◆ What you will do:
What is wanted is an exact copy of all the entries.
*** Information supplied ***
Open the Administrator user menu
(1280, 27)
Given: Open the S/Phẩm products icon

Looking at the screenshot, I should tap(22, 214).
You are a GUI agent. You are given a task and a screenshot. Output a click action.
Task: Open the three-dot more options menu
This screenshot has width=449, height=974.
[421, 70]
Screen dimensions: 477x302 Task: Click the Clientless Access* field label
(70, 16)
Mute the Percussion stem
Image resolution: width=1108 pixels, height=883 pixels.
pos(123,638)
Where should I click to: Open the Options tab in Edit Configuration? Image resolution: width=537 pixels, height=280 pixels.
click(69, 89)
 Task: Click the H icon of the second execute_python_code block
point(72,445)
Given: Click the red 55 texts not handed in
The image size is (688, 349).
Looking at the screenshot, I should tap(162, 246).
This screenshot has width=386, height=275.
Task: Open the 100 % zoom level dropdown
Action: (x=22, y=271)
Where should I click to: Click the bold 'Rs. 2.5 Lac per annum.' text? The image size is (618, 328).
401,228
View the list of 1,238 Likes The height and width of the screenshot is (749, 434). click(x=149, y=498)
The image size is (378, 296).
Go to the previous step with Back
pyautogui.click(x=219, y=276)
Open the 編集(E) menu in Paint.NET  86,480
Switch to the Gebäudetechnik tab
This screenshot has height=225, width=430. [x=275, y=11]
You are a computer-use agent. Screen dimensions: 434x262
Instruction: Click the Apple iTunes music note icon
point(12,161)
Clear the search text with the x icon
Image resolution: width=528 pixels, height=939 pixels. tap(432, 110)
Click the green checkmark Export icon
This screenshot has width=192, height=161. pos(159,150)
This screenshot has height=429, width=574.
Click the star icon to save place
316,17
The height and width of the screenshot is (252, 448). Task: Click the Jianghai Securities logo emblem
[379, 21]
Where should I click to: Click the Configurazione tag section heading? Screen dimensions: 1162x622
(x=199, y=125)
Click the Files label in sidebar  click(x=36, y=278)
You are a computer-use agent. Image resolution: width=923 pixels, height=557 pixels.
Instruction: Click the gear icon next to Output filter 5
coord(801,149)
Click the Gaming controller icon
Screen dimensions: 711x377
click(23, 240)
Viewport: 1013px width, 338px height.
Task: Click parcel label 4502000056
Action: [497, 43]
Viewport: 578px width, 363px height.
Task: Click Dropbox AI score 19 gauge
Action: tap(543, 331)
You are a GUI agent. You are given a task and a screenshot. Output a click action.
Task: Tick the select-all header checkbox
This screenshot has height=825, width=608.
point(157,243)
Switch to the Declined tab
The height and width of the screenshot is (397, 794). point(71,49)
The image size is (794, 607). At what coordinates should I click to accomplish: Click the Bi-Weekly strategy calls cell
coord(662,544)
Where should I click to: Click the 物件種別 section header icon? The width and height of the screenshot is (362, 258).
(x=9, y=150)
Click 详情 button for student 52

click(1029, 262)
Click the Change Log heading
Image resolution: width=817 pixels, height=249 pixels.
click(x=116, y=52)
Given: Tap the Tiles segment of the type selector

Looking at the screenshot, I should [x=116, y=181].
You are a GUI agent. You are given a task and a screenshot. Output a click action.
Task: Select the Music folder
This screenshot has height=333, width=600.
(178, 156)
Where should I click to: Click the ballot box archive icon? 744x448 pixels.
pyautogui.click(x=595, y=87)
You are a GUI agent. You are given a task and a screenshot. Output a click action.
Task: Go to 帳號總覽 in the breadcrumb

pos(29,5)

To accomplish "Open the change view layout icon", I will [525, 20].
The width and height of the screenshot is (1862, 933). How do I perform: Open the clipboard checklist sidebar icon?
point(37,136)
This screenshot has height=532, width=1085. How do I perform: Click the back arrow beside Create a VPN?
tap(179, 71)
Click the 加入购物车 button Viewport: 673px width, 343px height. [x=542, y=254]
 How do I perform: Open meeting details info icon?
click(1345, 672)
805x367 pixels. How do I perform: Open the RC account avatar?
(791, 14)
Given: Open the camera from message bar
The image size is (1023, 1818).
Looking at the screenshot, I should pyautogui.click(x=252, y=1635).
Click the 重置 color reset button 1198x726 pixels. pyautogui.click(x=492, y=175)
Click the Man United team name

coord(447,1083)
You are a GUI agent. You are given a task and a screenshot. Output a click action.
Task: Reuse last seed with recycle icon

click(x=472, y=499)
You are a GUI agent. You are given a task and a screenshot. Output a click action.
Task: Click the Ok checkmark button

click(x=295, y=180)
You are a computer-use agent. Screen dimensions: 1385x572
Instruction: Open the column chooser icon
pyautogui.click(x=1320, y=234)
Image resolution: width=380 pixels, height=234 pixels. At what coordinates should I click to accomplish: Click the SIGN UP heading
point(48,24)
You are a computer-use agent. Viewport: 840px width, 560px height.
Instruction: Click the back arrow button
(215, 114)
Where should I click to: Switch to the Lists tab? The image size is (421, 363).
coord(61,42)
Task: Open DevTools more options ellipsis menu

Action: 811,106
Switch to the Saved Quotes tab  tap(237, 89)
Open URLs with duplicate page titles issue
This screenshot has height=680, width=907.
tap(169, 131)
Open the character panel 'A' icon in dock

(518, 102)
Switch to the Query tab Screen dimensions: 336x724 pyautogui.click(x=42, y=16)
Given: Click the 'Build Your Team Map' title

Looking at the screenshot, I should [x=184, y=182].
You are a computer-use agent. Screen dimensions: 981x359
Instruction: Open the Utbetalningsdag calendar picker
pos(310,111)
*** End of Information supplied ***
◆ Result below:
Open the Administrator user menu
(1280, 27)
Given: Open the S/Phẩm products icon

Looking at the screenshot, I should tap(22, 214).
You are a GUI agent. You are given a task and a screenshot. Output a click action.
Task: Open the three-dot more options menu
This screenshot has width=449, height=974.
[421, 70]
Screen dimensions: 477x302 Task: Click the Clientless Access* field label
(70, 16)
Mute the Percussion stem
Image resolution: width=1108 pixels, height=883 pixels.
pos(123,638)
Where should I click to: Open the Options tab in Edit Configuration? Image resolution: width=537 pixels, height=280 pixels.
click(69, 89)
 Task: Click the H icon of the second execute_python_code block
point(72,445)
Given: Click the red 55 texts not handed in
The image size is (688, 349).
Looking at the screenshot, I should tap(162, 246).
This screenshot has width=386, height=275.
Task: Open the 100 % zoom level dropdown
Action: (x=22, y=271)
Where should I click to: Click the bold 'Rs. 2.5 Lac per annum.' text? The image size is (618, 328).
401,228
View the list of 1,238 Likes The height and width of the screenshot is (749, 434). click(x=149, y=498)
The image size is (378, 296).
Go to the previous step with Back
pyautogui.click(x=219, y=276)
Open the 編集(E) menu in Paint.NET  86,480
Switch to the Gebäudetechnik tab
This screenshot has height=225, width=430. [x=275, y=11]
You are a computer-use agent. Screen dimensions: 434x262
Instruction: Click the Apple iTunes music note icon
point(12,161)
Clear the search text with the x icon
Image resolution: width=528 pixels, height=939 pixels. tap(432, 110)
Click the green checkmark Export icon
This screenshot has width=192, height=161. pos(159,150)
This screenshot has height=429, width=574.
Click the star icon to save place
316,17
The height and width of the screenshot is (252, 448). Task: Click the Jianghai Securities logo emblem
[379, 21]
Where should I click to: Click the Configurazione tag section heading? Screen dimensions: 1162x622
(x=199, y=125)
Click the Files label in sidebar  click(x=36, y=278)
You are a computer-use agent. Image resolution: width=923 pixels, height=557 pixels.
Instruction: Click the gear icon next to Output filter 5
coord(801,149)
Click the Gaming controller icon
Screen dimensions: 711x377
click(23, 240)
Viewport: 1013px width, 338px height.
Task: Click parcel label 4502000056
Action: [497, 43]
Viewport: 578px width, 363px height.
Task: Click Dropbox AI score 19 gauge
Action: tap(543, 331)
You are a GUI agent. You are given a task and a screenshot. Output a click action.
Task: Tick the select-all header checkbox
This screenshot has height=825, width=608.
point(157,243)
Switch to the Declined tab
The height and width of the screenshot is (397, 794). point(71,49)
The image size is (794, 607). At what coordinates should I click to accomplish: Click the Bi-Weekly strategy calls cell
coord(662,544)
Where should I click to: Click the 物件種別 section header icon? The width and height of the screenshot is (362, 258).
(x=9, y=150)
Click 详情 button for student 52

click(1029, 262)
Click the Change Log heading
Image resolution: width=817 pixels, height=249 pixels.
click(x=116, y=52)
Given: Tap the Tiles segment of the type selector

Looking at the screenshot, I should [x=116, y=181].
You are a GUI agent. You are given a task and a screenshot. Output a click action.
Task: Select the Music folder
This screenshot has height=333, width=600.
(178, 156)
Where should I click to: Click the ballot box archive icon? 744x448 pixels.
pyautogui.click(x=595, y=87)
You are a GUI agent. You are given a task and a screenshot. Output a click action.
Task: Go to 帳號總覽 in the breadcrumb

pos(29,5)

To accomplish "Open the change view layout icon", I will [525, 20].
The width and height of the screenshot is (1862, 933). How do I perform: Open the clipboard checklist sidebar icon?
point(37,136)
This screenshot has height=532, width=1085. How do I perform: Click the back arrow beside Create a VPN?
tap(179, 71)
Click the 加入购物车 button Viewport: 673px width, 343px height. [x=542, y=254]
 How do I perform: Open meeting details info icon?
click(1345, 672)
805x367 pixels. How do I perform: Open the RC account avatar?
(791, 14)
Given: Open the camera from message bar
The image size is (1023, 1818).
Looking at the screenshot, I should pyautogui.click(x=252, y=1635).
Click the 重置 color reset button 1198x726 pixels. pyautogui.click(x=492, y=175)
Click the Man United team name

coord(447,1083)
You are a GUI agent. You are given a task and a screenshot. Output a click action.
Task: Reuse last seed with recycle icon

click(x=472, y=499)
You are a GUI agent. You are given a task and a screenshot. Output a click action.
Task: Click the Ok checkmark button

click(x=295, y=180)
You are a computer-use agent. Screen dimensions: 1385x572
Instruction: Open the column chooser icon
pyautogui.click(x=1320, y=234)
Image resolution: width=380 pixels, height=234 pixels. At what coordinates should I click to accomplish: Click the SIGN UP heading
point(48,24)
You are a computer-use agent. Viewport: 840px width, 560px height.
Instruction: Click the back arrow button
(215, 114)
Where should I click to: Switch to the Lists tab? The image size is (421, 363).
coord(61,42)
Task: Open DevTools more options ellipsis menu

Action: 811,106
Switch to the Saved Quotes tab  tap(237, 89)
Open URLs with duplicate page titles issue
This screenshot has height=680, width=907.
tap(169, 131)
Open the character panel 'A' icon in dock

(518, 102)
Switch to the Query tab Screen dimensions: 336x724 pyautogui.click(x=42, y=16)
Given: Click the 'Build Your Team Map' title

Looking at the screenshot, I should [x=184, y=182].
You are a computer-use agent. Screen dimensions: 981x359
Instruction: Open the Utbetalningsdag calendar picker
pos(310,111)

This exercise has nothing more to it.